South Indian mills don’t want sugar imports

Published: 03/20/2017, 11:48:05 AM

The Centre should not permit imports of sugar this year (October 2016-September 2017) as output may outstrip demand, said Palani G. Periasamy, president of South Indian Sugar Mills Association, accordin to India's The Hindu newspaper.

The current season started with an opening stock of 7.7 million tonnes and the production this year is expected to be 20.3 million tonnes. The total sugar consumption will be about 24 million tonnes and the closing stock for the current season is estimated to be four million tonnes.

Though production has been hit in south Karnataka, Andhra Pradesh, and Tamil Nadu because of drought, it is expected to be high in Uttar Pradesh this year.

Periasamy said the domestic industry was reviving after three years of a sharp drop in prices, the demand has stabilised, and the current demand-supply position is expected to be comfortable.

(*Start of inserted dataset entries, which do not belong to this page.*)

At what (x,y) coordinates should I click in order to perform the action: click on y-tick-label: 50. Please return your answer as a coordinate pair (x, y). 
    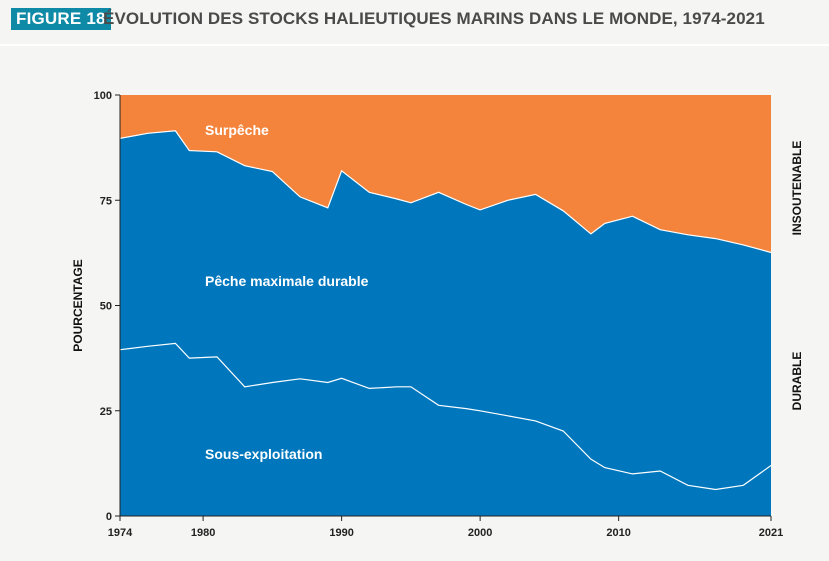
    Looking at the image, I should click on (106, 307).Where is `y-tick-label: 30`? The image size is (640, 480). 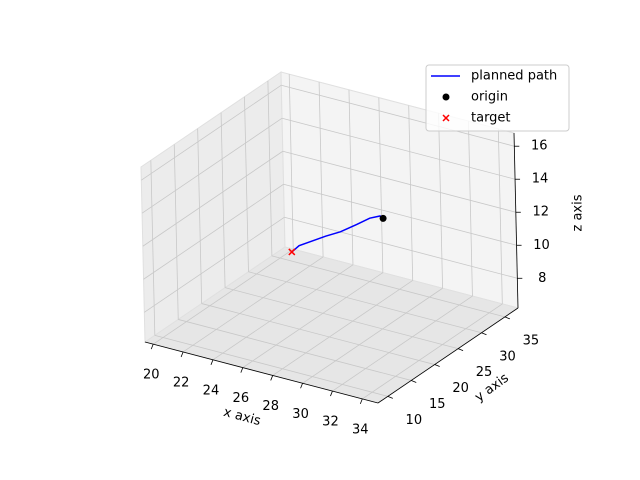 y-tick-label: 30 is located at coordinates (508, 356). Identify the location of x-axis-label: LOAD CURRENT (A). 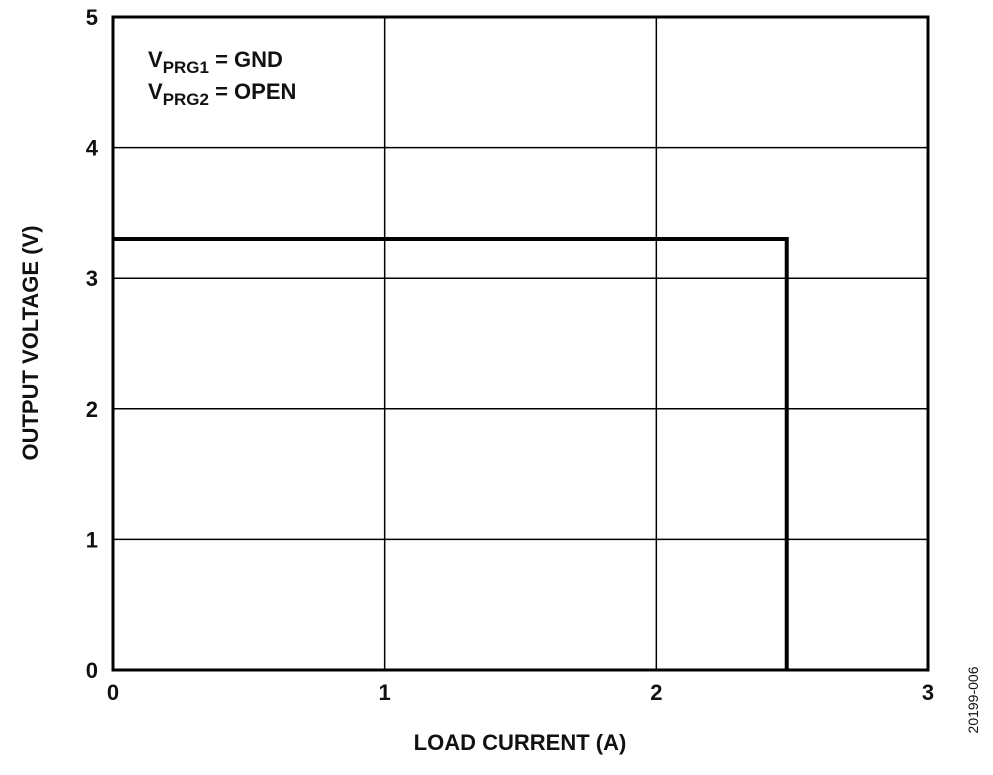
(520, 742).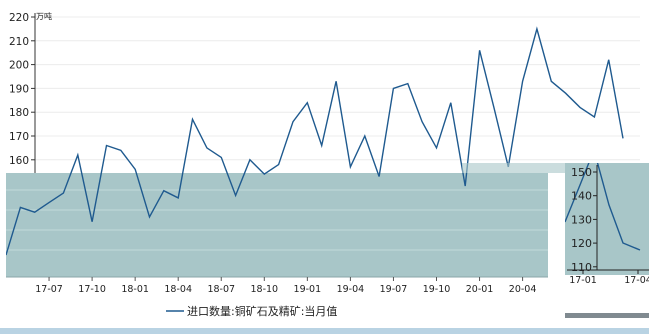 This screenshot has width=649, height=334. What do you see at coordinates (44, 16) in the screenshot?
I see `y-unit-label: 万吨` at bounding box center [44, 16].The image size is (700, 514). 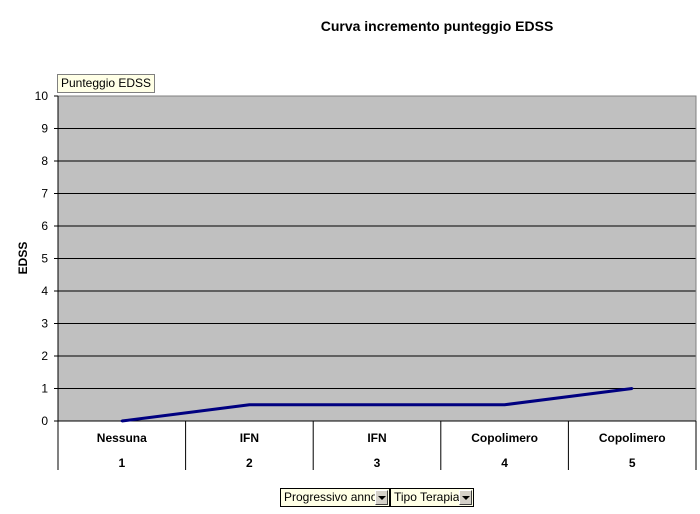 I want to click on x-tick-sublabel: 5, so click(x=632, y=463).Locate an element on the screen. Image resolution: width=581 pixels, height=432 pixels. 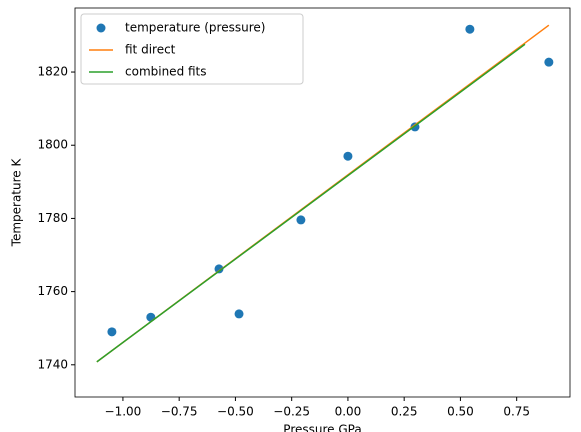
y-tick-label: 1780 is located at coordinates (52, 218).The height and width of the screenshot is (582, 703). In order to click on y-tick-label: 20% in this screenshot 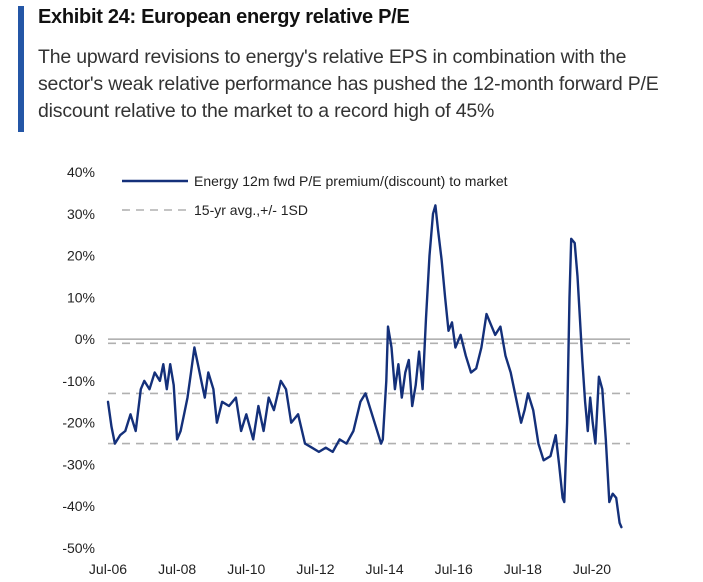, I will do `click(81, 256)`.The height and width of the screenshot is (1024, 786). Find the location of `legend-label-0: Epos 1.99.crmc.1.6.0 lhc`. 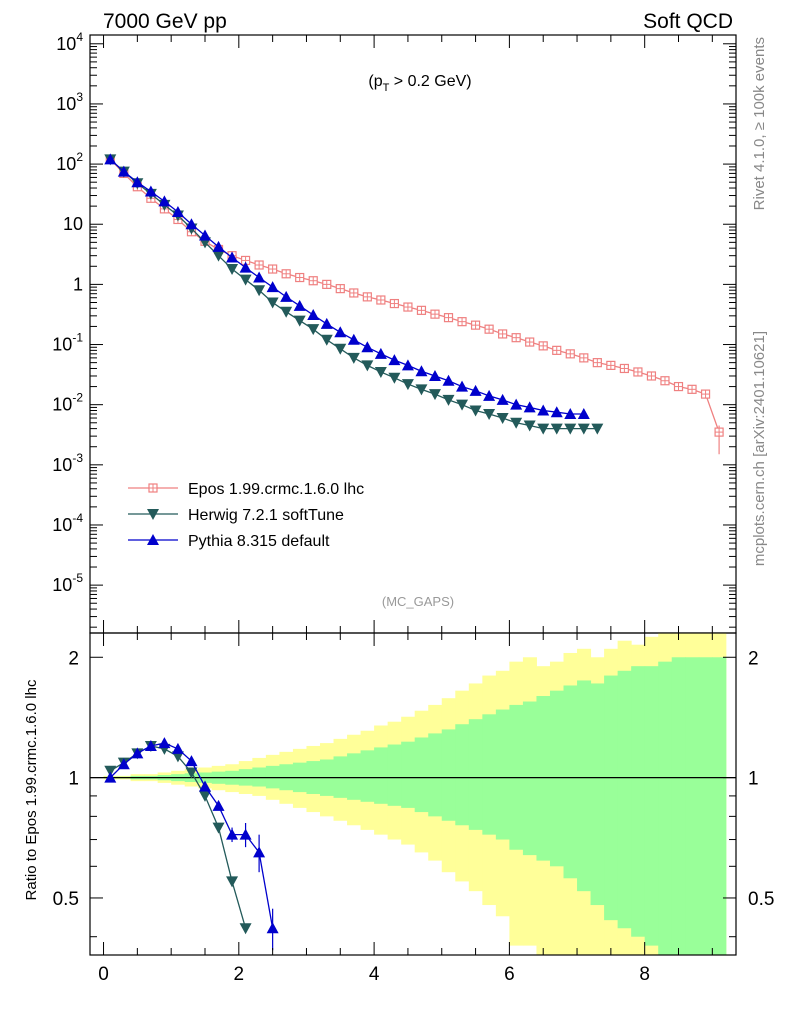

legend-label-0: Epos 1.99.crmc.1.6.0 lhc is located at coordinates (276, 490).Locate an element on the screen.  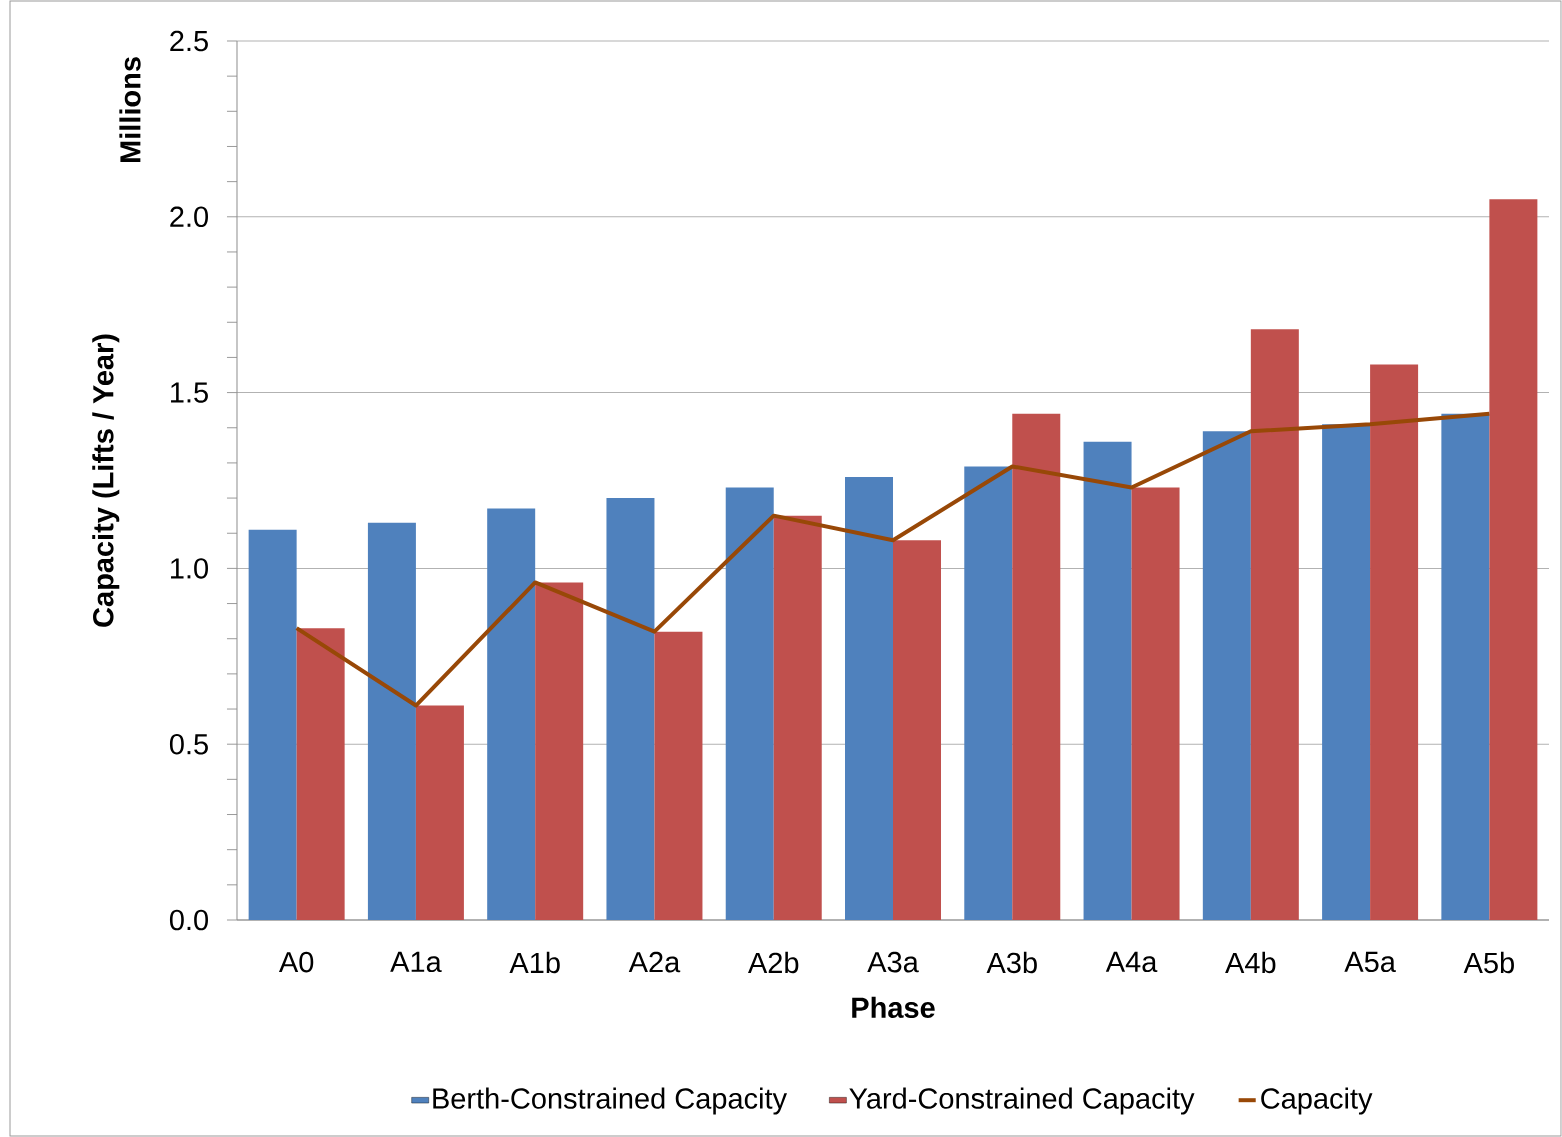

"The industry is just recovering and we should not disturb it. Should there be a need for imports, it can be reviewed after a couple of months. But, we estimate there will not be a need for it. If we import, the market sentiment will push down the domestic prices and local mills will not be able to download the stocks," he said.

Production in Uttar Pradesh this year was initially estimated to be 8.3 million tonnes. But it might go up to 9.5 million tonnes. "This season we expect bumper production in Uttar Pradesh," Periasamy said.

Usually, sugar produced in the south is supplied to the northern States too. But, this year, with production affected in Tamil Nadu, Karnataka, and Andhra Pradesh, supply to north India might not be there.

"But, there will be no shortage," Periasamy said. Further, sowing is said to be good in Uttar Pradesh and Maharashtra. Hence, sugar arrivals will start early next season.

The current season began with ex-gate prices hovering around INR27 (US$0.41) a kg and the prices now are INR37-INR38 a kg. "Any price increase in the future will be moderate and even if it goes up, it will be less than the international prices," he said. The production cost was INR36.50 a kg.